* [WORK ITEM]: Write the next part of the study excerpt on how BHU workers view nursing students, starting after its final interview quote.

Segment Start: PAGE EXCERPT

The presence of students at the BHU is more frequent in the first semester, and the distribution of disciplines follows the logic of the school year, with a peak usage on one of the days of the week (Tuesdays).

RESULTS

The analysis of the interviews led to identification of two themes: The slowing and quickening of service and The (un)preparedness to learn and teach.

The slowing and quickening of service

The view and expectations that the unit workers have about the students come from the organization of the work process at the BHU and from the hegemonic model of care that they follow. They also come from the teaching organization at the university and from the way that education and services historically articulate. In this theme it was considered that the presence of students slows care while helping the service. The feeling of work devaluation emerges and also the possibility of quickening the care through youth, new ideas and reflection on the difference:

(...) When the unit is too crowded, they help a lot, in the beginning it's a bet: you have to help, but when you need it, then there is the response, then the person will also help you in medication, when we are late and the student is okay (...) Only the second-year ones disturb a little bit, I'm not going to lie to you (NA 6).

(...) Sometimes the staff takes advantage, the student arrives and they say: Hey, what a beauty! I'll just sit down and leave it for the students. Leave it to them cause we have worked too much, now they are starting. (...) There are workers that take advantage when there are students, you know, they slip out and leave the students working hard (NA 3).

(...) We were satisfied with most fourth-year students that have been with us, they even end up taking charge of care under my supervision. So, what I think is, they bring no problems, okay, on the contrary, they end up helping because they are already fourth-years, they already have some practice, know some techniques, so we often need help and they end up helping us (...) (N2).

(...) I do not like it. I prefer one to stay and observe, especially the early second year ones (NT1).

There were examples of valuing and devaluing of the work:

(...) I particularly like it. I think it seems that my work is more valued in the streets than with them (...) We are just a place for them (CHA 6).

We emphasize that the workers can experience the formation of the undergraduate students from a given reference of how to be a nurse:

(...) We've even commented, we have contact with the student and say: That one is going to be a real nurse, one that gets her hands dirty and about some of them we say, That one will be a bossy nurse ... That one you can work with and you will never be alone in a unit; and you know that some will leave the care behind and will only stay in their offices, it is bad to even say that (NT1).

The presence of students exposes the usual way of caring in which listening and reflection are often not present, questioning the ways of working and opening possibilities for experimenting with new ways of care:

(...) All I ask is for them to have patience with us, because there are times that the patient makes us very serious (...) but sometimes there are people who do not have much patience, right? Then the patient is cursing and we have to pay attention to the person that is on your side (...) So the person who is faced with the patient for the whole day, it is very hard not to have a time that you get stressed out (...) (NA 6). (...) Also another patient, she uses a wheelchair, she refused, the students went there, even proposed to bring her to the consultation, she came. I now take medications to her, (...), and the students always go there, so I think it's a positive experience, never negative, at least in this part (CHA 4).

(...) you know, so I think that students do not bother me, on the contrary, (...) I like them because youth is always good (NA 7).

Segment End: PAGE EXCERPT
Segment Start: DATA SHOWN

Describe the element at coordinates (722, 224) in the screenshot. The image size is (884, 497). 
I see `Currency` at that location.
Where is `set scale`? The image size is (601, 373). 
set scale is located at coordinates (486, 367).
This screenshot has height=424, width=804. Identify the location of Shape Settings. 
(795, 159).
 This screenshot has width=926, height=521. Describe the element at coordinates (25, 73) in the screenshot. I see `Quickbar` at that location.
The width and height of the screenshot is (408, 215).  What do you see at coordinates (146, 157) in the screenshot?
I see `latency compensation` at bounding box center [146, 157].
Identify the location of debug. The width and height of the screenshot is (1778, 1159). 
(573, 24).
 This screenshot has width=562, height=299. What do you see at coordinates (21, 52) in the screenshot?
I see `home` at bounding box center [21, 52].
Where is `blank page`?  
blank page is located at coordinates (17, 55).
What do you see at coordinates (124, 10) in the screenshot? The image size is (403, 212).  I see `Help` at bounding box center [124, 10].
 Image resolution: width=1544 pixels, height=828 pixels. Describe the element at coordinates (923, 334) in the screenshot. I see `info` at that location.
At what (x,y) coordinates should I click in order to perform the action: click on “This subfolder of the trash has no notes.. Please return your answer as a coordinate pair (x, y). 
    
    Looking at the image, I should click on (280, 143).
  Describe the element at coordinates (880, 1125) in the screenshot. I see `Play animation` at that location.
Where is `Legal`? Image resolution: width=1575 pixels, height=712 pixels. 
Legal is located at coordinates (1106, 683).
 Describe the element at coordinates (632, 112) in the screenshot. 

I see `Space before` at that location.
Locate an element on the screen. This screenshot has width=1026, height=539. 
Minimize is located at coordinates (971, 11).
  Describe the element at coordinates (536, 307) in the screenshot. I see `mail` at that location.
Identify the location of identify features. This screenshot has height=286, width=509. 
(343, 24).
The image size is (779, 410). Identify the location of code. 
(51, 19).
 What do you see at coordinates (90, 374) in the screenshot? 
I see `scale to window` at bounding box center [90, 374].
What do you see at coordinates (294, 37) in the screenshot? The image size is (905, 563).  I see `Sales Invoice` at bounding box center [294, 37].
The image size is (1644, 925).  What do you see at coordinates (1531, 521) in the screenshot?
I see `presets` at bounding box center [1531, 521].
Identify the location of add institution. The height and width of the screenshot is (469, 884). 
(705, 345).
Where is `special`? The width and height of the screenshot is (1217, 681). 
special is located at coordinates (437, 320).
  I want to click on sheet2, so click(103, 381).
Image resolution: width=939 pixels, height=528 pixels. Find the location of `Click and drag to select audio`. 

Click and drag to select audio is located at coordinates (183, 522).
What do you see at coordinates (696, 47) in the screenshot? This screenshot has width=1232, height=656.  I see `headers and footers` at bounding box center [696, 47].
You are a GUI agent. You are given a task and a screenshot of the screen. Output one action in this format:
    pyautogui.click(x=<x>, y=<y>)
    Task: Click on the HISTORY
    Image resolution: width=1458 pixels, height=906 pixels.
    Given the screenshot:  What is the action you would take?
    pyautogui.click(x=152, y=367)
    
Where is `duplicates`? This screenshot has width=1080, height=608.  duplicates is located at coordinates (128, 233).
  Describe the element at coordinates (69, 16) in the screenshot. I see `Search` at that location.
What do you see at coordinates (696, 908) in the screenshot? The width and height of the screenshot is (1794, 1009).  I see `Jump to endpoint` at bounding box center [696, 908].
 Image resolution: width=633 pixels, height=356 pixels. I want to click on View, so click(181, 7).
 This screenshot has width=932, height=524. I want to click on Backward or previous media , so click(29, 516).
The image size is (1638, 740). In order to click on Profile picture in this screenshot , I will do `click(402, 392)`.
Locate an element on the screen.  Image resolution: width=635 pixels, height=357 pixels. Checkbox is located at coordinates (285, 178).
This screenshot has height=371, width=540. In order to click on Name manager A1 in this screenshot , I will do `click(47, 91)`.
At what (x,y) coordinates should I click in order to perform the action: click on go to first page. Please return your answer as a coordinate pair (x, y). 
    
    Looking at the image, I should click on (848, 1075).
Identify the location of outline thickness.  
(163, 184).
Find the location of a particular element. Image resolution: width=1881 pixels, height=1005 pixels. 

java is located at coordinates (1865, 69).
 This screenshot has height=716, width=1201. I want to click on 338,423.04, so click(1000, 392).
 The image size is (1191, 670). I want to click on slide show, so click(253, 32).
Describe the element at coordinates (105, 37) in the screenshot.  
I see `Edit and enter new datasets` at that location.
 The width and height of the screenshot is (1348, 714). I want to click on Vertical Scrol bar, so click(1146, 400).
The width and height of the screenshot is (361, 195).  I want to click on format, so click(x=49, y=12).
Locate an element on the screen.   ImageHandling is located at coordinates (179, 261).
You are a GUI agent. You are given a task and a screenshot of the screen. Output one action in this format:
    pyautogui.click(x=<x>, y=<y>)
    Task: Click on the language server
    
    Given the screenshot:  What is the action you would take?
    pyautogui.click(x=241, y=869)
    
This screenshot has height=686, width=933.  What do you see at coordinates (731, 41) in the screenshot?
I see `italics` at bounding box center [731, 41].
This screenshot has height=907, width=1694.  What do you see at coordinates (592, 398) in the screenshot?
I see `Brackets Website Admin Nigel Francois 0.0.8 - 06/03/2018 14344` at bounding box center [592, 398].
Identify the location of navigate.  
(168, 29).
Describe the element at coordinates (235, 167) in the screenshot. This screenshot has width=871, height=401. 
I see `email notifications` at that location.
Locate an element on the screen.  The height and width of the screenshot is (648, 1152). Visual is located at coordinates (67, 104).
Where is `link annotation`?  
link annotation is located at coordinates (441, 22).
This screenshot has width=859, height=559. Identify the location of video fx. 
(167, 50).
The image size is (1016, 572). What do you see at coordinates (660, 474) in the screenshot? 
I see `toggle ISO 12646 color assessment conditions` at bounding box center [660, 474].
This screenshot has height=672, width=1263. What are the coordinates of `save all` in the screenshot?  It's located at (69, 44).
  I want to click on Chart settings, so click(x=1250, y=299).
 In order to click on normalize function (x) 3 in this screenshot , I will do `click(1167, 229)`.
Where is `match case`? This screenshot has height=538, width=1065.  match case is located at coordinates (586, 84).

Segment End: DATA SHOWN

* [RESPONSE BOX]:
(...) there are lots of good things they do. Our life here is so rushed that at times we do not see, but there are many ideas they give. Ah! That would be better that way. They have more time to think or they come from another unit, sometimes another person says something, so they sometimes bring some idea (...) (NA 6).

Another aspect to highlight is the building of bond between workers and students that can produce a given grief because students pass and go:

(...) And we trade and talk, so I think it is good. But then, suddenly, you know, they have to go. I have not lost the bond with many I have worked with, I lost bond here within the work, but from time to time they call me, I also call them. A friendship remained (CHA 1).

The (un)preparedness to learn and teach

In this theme we present the view on the process of teaching and learning from the speeches of workers interviewed, suggesting a prior student preparation and engagement with users. It also points to a conception of teaching/learning that occurs through passage of information, exchanges and hierarchies between workers and students, students and professors and professors and workers:

(...) ... their presence here with us is very important because we both pass and gain a lot of experience (CHA 1).

(...) I've had patients who stopped visiting them, on account of them not being prepared, the other times they scheduled and did not appear to visit the patient (CHA 5).

(...) They just say that the students will be arriving and staying for a certain period and that they will come here to learn and help us. That's what they say, nothing else. (...) Some professors even come to us and introduce the groups of students, introduce themselves, it has happened a lot here. Professors, too, but at a management level, both here and there, the manager never said: Look, some students will come. The professors who brought the students were the ones to introduce them, only some, others not, they arrived with the students there, you suddenly saw strange people who were there like employees (NA 3).

(...) Sometimes the simple way I do it, them in the way they study it, they can combine it, improve it. (...) So I welcome everything they say to me. (CHA 2).

(...) They are the ones who have to follow, we don't have to follow them, that is what was said but actually the opposite occurs: it seems that we follow them, as if they were the ones that impose themselves, but we know the families (CHA 6). (...) Sometimes we have a question and we ask them and they answer it. Like, yesterday, we had a class and there was also a student, she said lots of things too and it's great because we get the day-to-day routine, you know, for us it's all routine (NA 5).

There is an expectation of workers to contribute to student learning, expecting a return on that and also recognition of his work:

(...) what I have as experience is that for me it was very good, because they brought me a reasonable return, you know, because they're learning (CHA 4).

(...) They are interested only in our cases, not in us, in our daily life, no, (...) The student's concern is with their professor. So the response to be given is to their professors (CHA 6).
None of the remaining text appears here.